I am trying to parse an enormous JSON stream in Javascript using Node.js, which is then stored in mariadb. As part of that, I have a table that will have a small number of rows (~50), but each row has a unique value. That way if I run across the value while parsing, I don’t need to add it to the DB if it’s already there.
The problem is, those 50 values will be used literally millions of times, so I don’t really want to check the DB before I do an insert — if I can do this in one query I’d be happier.
In order to do this, and since we’re talking 50 values here, I use a set. When I come across a value, I first check to see if it’s in the set and if not, I add it to the DB, then the set.
The problem is that occasionally the function executes a second time with the same value before the set got its item added, so I end up with an attempt to add a duplicate row. I’ve tried async/await, but I suspect that the whole thing is wrapped up in an async method that’s being called from the top level of the file, so at some point the async/await chain breaks and what should run synchronously no longer does.

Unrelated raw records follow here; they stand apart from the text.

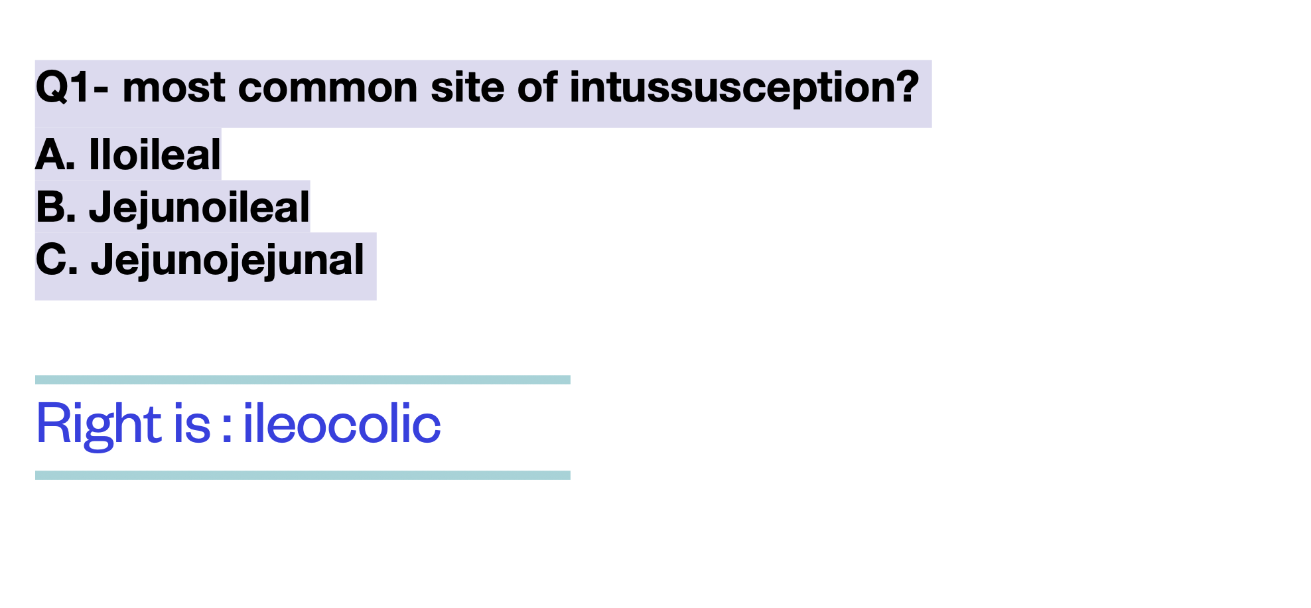The height and width of the screenshot is (608, 1311).
Task: Click the letter C. before Jejunojejunal
Action: pyautogui.click(x=57, y=260)
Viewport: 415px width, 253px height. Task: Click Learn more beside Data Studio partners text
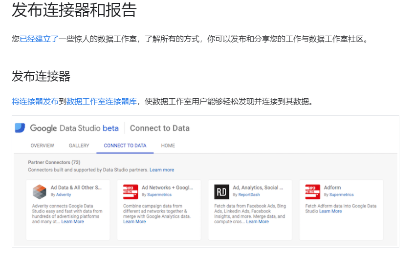[x=162, y=170]
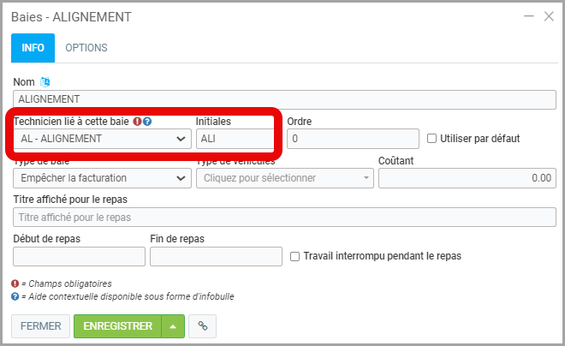Minimize the Baies dialog
Screen dimensions: 565x346
pos(528,16)

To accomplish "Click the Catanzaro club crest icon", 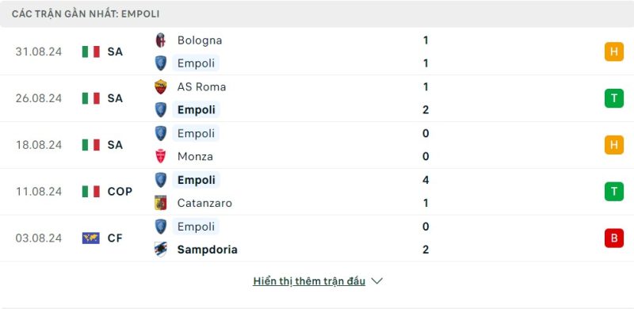I will (x=161, y=203).
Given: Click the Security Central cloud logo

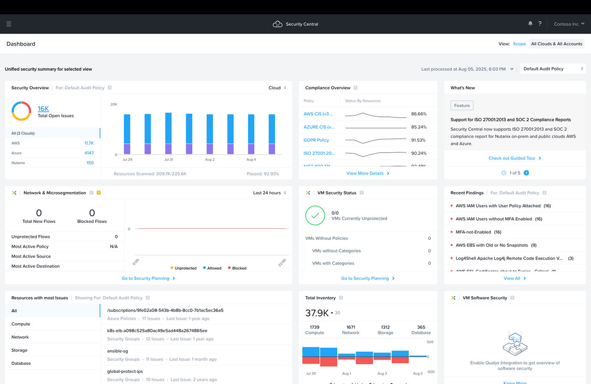Looking at the screenshot, I should pyautogui.click(x=277, y=24).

Here’s the code I use to insert (DB stuff done via the mariadb connector):
DB file helpers
export const pool = mariadb.createPool({
host: 'localhost',
port: '3306',
user: '*********',
password: '**********'
});
export async function getBodyType(body, conn, map) {
let subType = body.subType || "Other";
if (subType && !map.has(subType)) {
// Insert into the DB as we go, adding it to a set to ensure we don't duplicate
db.insertBodyType(subType, conn)
.then(result => {
map.add(subType);
});
}
return subType;
}
export async function insertBodyType(bodyType, conn) {
try {
await conn.query(queries.bodyTypesInsert, bodyType);
} catch (err) {
console.log(err);
}
}
Before continuing, I’ve also tried the insert/add block as follows, which didn’t work either:
await db.insertBodyType(subType, conn);
map.add(subType);
Now here’s the way I call the above function, which is not itself in a function (it’s just the main body of the script):
let types = new Set();
const stream = fs.createReadStream(inputFile, 'utf8');
const parser = JSONStream.parse('*');
stream.pipe(parser)
// I'm wondering if this is the culprit -- I don't know how to make the call to
// stream.pipe async or even if I can, so I don't know if making its body async even
// matters.
.on('data', async (system) => {
// Array of values we need for the system insert
let systemData = [
system.name,
system.coords.x,
system.coords.y,
system.coords.z,
helpers.isColonizable(system),
helpers.isPopulated(system),
helpers.canColonizeFrom(system)
];
let bodyMap = new Map();
// Somehow this sometimes calls twice before the first one finishes, despite the
// fact that the whole chain from getBodyType() on up should be async
for (let body of system.bodies) {
let bodyType = await helpers.getBodyType(body, conn, types);
if (!bodyMap.has(bodyType)) {
bodyMap.set(bodyType, 0);
}
bodyMap.set(bodyType, bodyMap.get(bodyType) + 1);
}
}
})
.on('end', () => {
db.pool.end();
})
.on('error', (err) => {
db.pool.end();
});
This whole thing is run in node:
$ node do_this.js
Honestly, from what I’m reading on async/await here, I’m wondering if I’m even using the right tool for the job. I might be better off using something like C# that can handle true synchronicity with async methods, assuming I read things right.